AMMAN • A delegation from Syria's main opposition group flew to Geneva yesterday to assess whether to join Damascus government officials in United Nations-brokered peace talks, an opposition representative has said.
The 17-strong team included the head of the Saudi-backed Higher Negotiation Committee (HNC), which includes political and militant opponents of Syrian President Bashar al-Assad in the country's five-year civil war.
The HNC has said it wants to discuss humanitarian issues, including a stop to Russian and Syrian government bombing, before engaging in the peace talks that started last Friday in Geneva.
Russian air strikes on Syria have killed nearly 1,400 civilians since Moscow started its aerial campaign nearly four months ago, said a group monitoring the war.
"We are going to Geneva to put to the test the seriousness of the international community in its promises to the Syrian people and to also test the seriousness of the regime in implementing its humanitarian obligations," opposition representative Riyad Naasan Agha said.
"We want to show the world our seriousness in moving towards negotiations to find a political solution," he told Reuters.

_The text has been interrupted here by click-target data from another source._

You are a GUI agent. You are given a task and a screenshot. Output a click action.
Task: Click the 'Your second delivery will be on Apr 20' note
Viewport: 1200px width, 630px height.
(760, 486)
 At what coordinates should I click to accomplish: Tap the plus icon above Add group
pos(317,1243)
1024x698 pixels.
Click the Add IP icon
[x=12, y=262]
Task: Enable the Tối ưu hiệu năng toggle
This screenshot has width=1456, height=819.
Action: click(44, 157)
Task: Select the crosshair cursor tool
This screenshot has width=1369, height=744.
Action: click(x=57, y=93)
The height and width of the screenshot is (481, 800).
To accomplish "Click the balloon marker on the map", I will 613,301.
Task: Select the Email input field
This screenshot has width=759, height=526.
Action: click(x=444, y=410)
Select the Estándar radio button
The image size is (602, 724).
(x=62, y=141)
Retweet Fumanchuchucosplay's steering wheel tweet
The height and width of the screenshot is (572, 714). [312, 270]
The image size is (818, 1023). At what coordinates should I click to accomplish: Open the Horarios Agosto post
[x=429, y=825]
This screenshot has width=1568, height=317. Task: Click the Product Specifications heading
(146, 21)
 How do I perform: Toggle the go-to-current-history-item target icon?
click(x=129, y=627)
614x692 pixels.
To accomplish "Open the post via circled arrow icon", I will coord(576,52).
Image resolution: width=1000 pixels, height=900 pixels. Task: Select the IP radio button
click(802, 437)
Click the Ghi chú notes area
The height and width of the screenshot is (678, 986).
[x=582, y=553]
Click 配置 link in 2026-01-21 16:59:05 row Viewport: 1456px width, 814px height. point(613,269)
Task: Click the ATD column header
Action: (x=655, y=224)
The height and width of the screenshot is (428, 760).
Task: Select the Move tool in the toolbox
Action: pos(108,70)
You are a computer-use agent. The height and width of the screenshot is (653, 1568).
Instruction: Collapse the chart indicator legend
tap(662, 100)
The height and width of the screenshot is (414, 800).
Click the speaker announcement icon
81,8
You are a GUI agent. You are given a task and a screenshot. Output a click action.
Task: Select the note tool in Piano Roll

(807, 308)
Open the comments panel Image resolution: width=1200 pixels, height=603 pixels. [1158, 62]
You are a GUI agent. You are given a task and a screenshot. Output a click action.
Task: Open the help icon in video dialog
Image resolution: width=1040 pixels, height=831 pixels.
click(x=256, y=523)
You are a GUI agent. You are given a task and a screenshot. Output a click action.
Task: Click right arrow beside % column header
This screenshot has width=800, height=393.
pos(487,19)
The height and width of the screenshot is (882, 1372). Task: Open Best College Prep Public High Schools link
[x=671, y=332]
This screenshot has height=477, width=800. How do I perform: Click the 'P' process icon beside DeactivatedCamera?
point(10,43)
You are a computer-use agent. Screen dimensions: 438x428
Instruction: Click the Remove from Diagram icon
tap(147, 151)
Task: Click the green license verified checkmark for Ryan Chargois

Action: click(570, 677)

The HNC's demands include allowing aid convoys into rebel-held besieged areas where tens of thousands are living in dire conditions, Mr Agha said.
The medical charity Medecins Sans Frontieres said yesterday that 16 people have starved to death in the government-besieged town of Madaya since aid convoys arrived this month and blamed the authorities for blocking medical supplies shipments.
The opposition delegation, including HNC head Riad Hijab and chief negotiator Asaad al-Zoubi, would not call for a complete cessation of hostilities but would demand an end to "the indiscriminate shelling of markets, hospitals and schools by the regime and its Russian backers", according to Mr Agha.
Russia and Syria deny targeting civilians, saying they take great care to avoid bombing residential areas.